These operations allow you to perform:
direct control of the machine simulation using G-codes;
check and optimize the NC program;
convert the text of the NC from one controller to another (for machines with identical kinematic scheme);
debug your own interpreter during its creation.
The toolpath is formed on the basis of the following operation parameters:
Specified NC text on the < Job assignment > parameters panel;
Selected interpreter on the < Strategy > parameters panel;
Assigned tool on the < Tool > parameters panel.
< The NC text > can be written manually or can be loaded from an external file and edited, if necessary. The built-in text editor supports syntax highlighting of the main key structures of the CNC programming language, as well as a wide range of keyboard shortcuts for working with text.

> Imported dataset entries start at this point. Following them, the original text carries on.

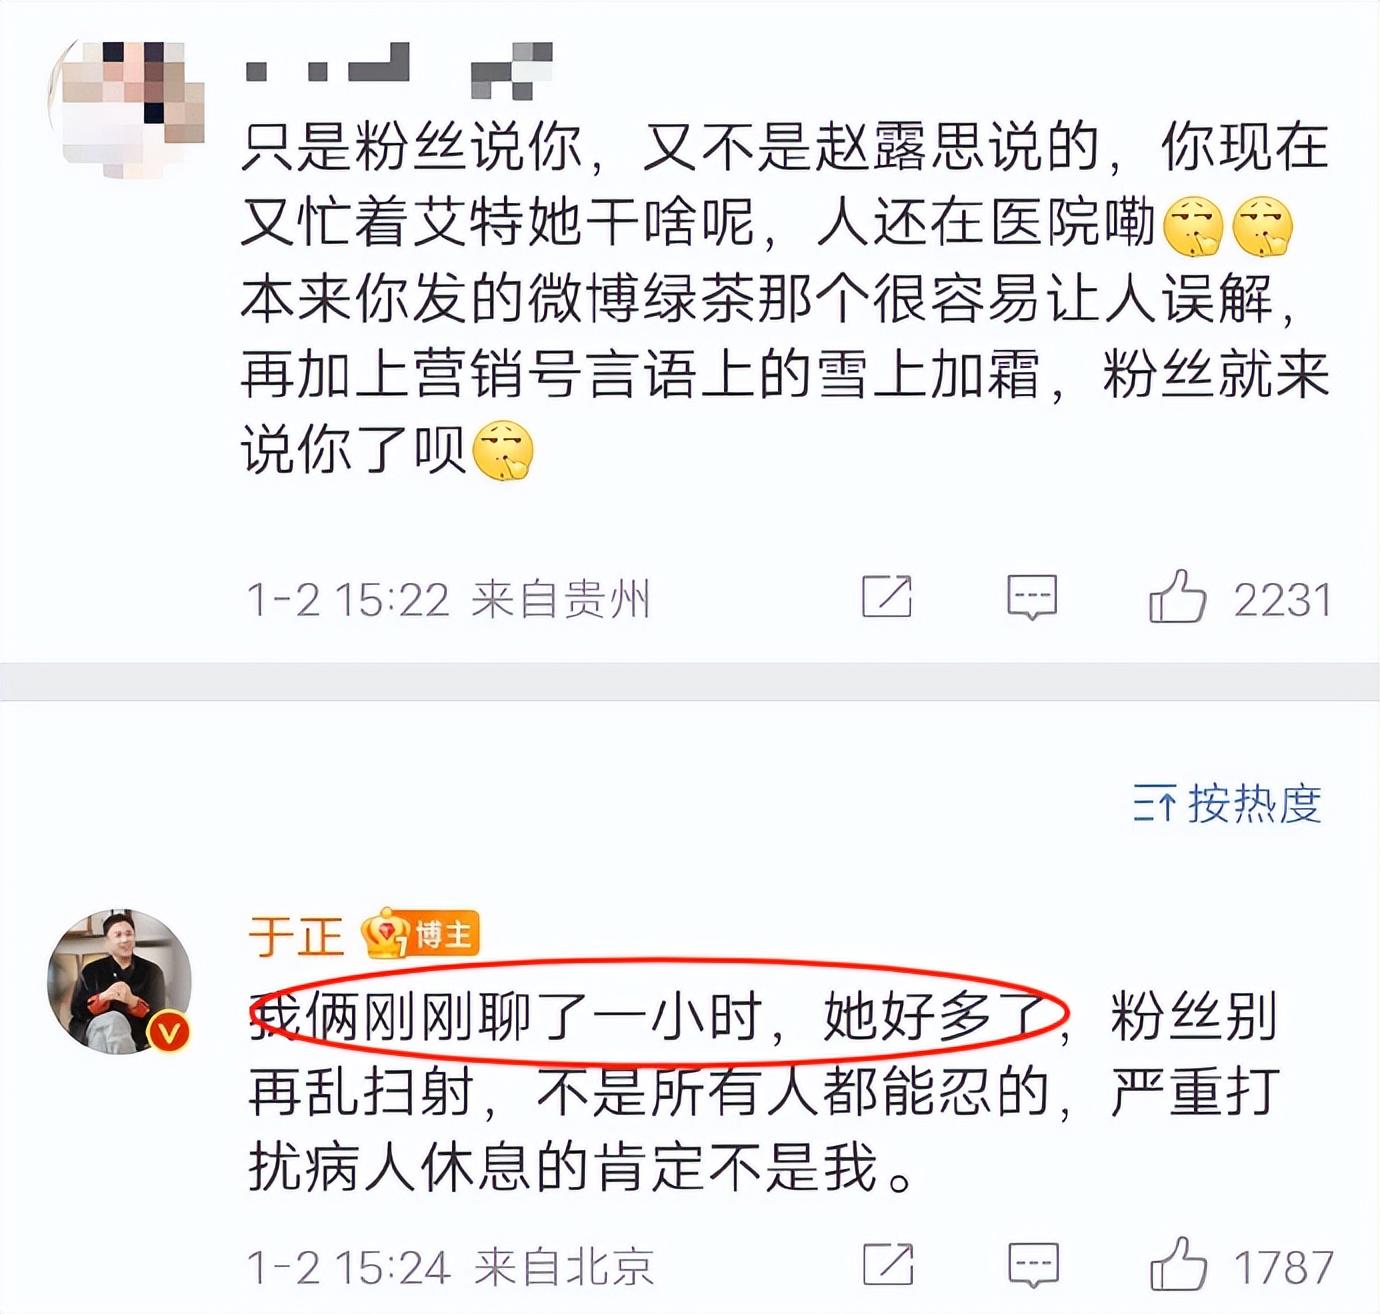Like the Guizhou comment with 2231 likes
This screenshot has width=1380, height=1314.
(1177, 597)
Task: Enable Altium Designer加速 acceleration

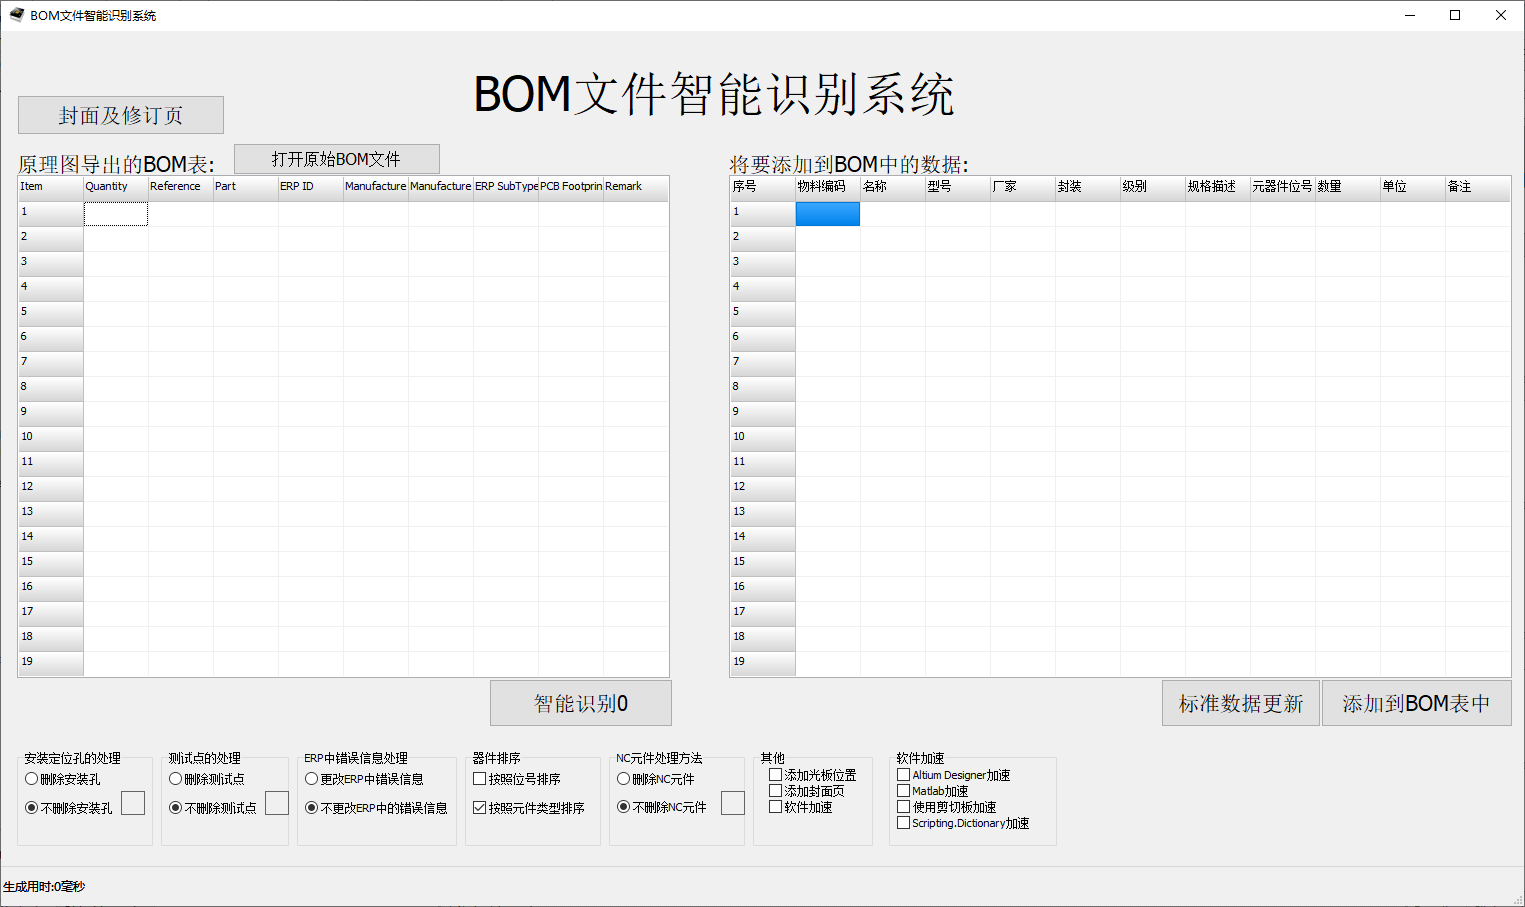Action: coord(903,774)
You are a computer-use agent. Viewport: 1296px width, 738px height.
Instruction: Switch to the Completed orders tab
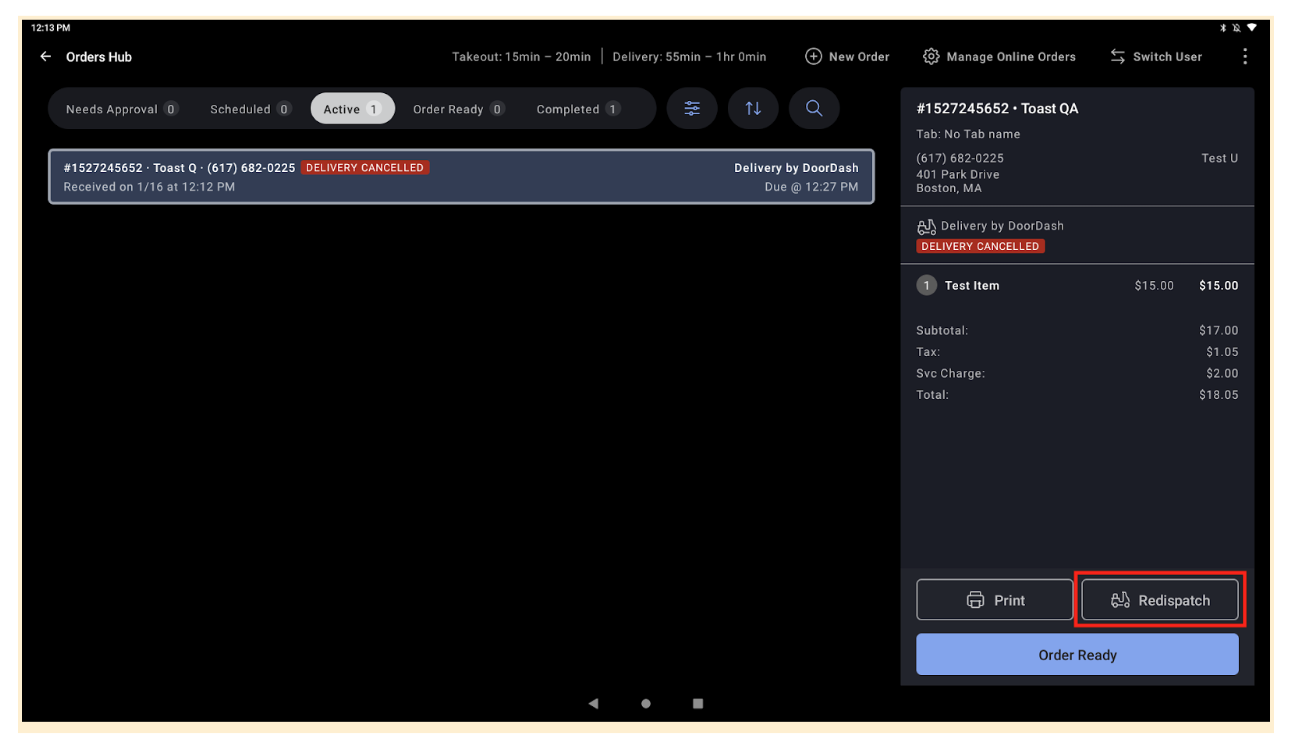(578, 108)
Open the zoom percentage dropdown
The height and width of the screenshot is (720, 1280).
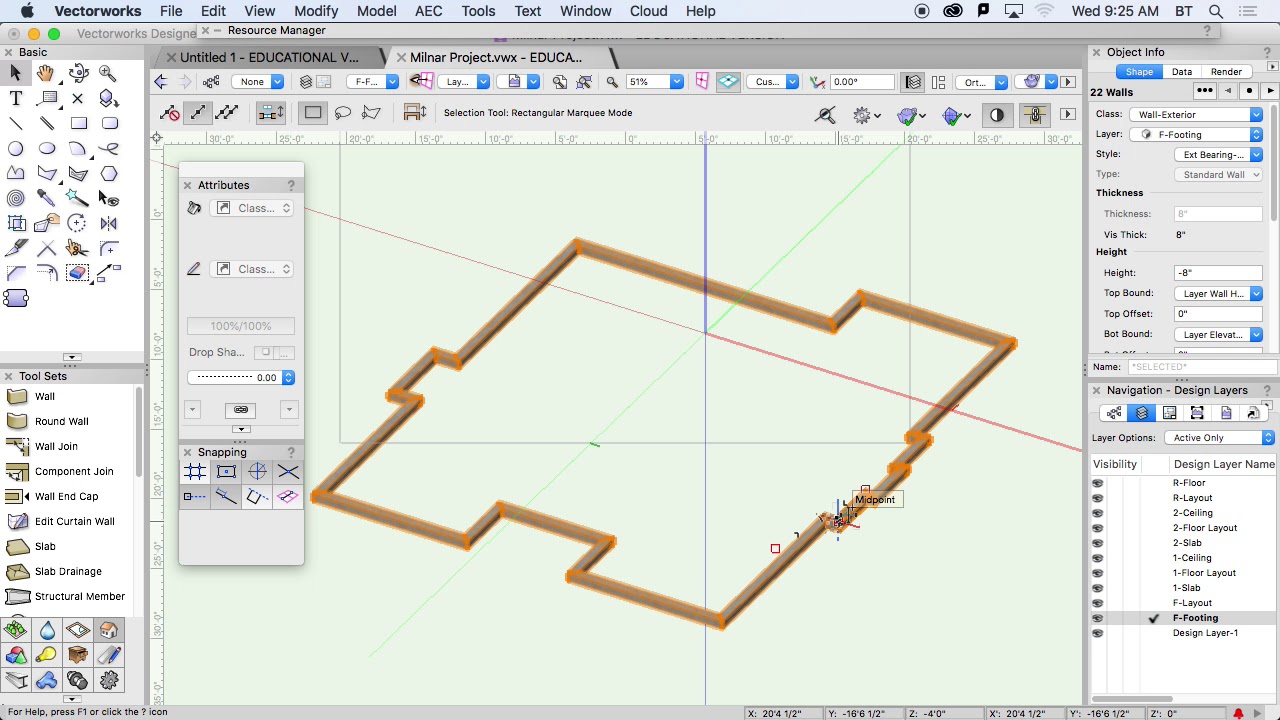(654, 82)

More detailed information about the possibilities of working with the NC text is described in the section < Job assignment for G-code based operation, G-code based lathe operation >
< Interpreter file (*.snci) > defines the format of recognition of the controller commands in blocks of the NC program. The corresponding parameter specifies the full path to the selected interpreter. The parameter value can be entered manually as well as by using the file selection dialogue, which is accessed by using the entered button. During the selection process, selection process, a preview of the interpreter information is available (description, purpose, CNC system, authors, etc.):
The ability to select an interpreter from the container is supported.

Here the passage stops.